This is for mod_auth_ldap ?

He means the "proxy" user who does all of the attribute:value looks in
LDAP.  Normally the "proxy" user is a "meta" user identity in LDAP --
with limited search functionality and a nice strong password.


Store the password in SHA1+Base64 in the Apache config file.

Enforce that security

You should be able to use the OpenLDAP libraries / routines to put your
SHA/Cleartext passwords in a configuration file in user www's $HOME
somehow (a la, ~/.netrc)

You can then protect that file with POSIX permissions.

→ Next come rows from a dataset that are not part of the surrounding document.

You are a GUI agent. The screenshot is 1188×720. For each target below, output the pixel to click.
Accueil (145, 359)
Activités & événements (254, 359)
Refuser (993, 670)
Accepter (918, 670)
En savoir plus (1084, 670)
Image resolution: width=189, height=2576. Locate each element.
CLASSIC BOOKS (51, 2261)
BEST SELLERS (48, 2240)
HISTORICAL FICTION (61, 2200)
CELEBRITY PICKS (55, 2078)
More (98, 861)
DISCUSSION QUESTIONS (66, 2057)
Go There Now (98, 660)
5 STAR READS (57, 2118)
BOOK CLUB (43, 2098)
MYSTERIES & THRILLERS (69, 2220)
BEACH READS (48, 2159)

Check with OpenLDAP.  This is what the PADL stuff does.

~BAS

On Thu, 2008-02-14 at 17:01 -0500, Mark H. Wood wrote:
> On Thu, Feb 14, 2008 at 09:05:16PM +0100, Ivan Garcia Sainz-Aja wrote:
> > is it posible reading the password form an operating system env
> > variable, can it be configured from an environment variable set at
> > startup
> 
> That might be a terrible idea, depending on your OS.  On Linux, for
> example, with the proc filesystem mounted, you can go to
> /proc/NNNN/env and read the environment of process NNNN easily.
> 
> Ultimately, unless your password is typed in by an operator at startup
> time, there must be at least one unencrypted password somewhere on the
> server, and for that filesystem protections are your only help.  If
> your configuration files are properly protected, anyone who can read
> the password out of them already has root access, and if that person
> isn't trusted then you have a much bigger problem than one password
> being stolen.
> 
> For this reason, I usually just take any password off the private key
> and make sure that its filesystem protection is adequate.  If you're
> handling money or state secrets, you really should just ask your
> auditors what to do, because if you come up with any method they
> haven't already approved then your system will fail its next audit.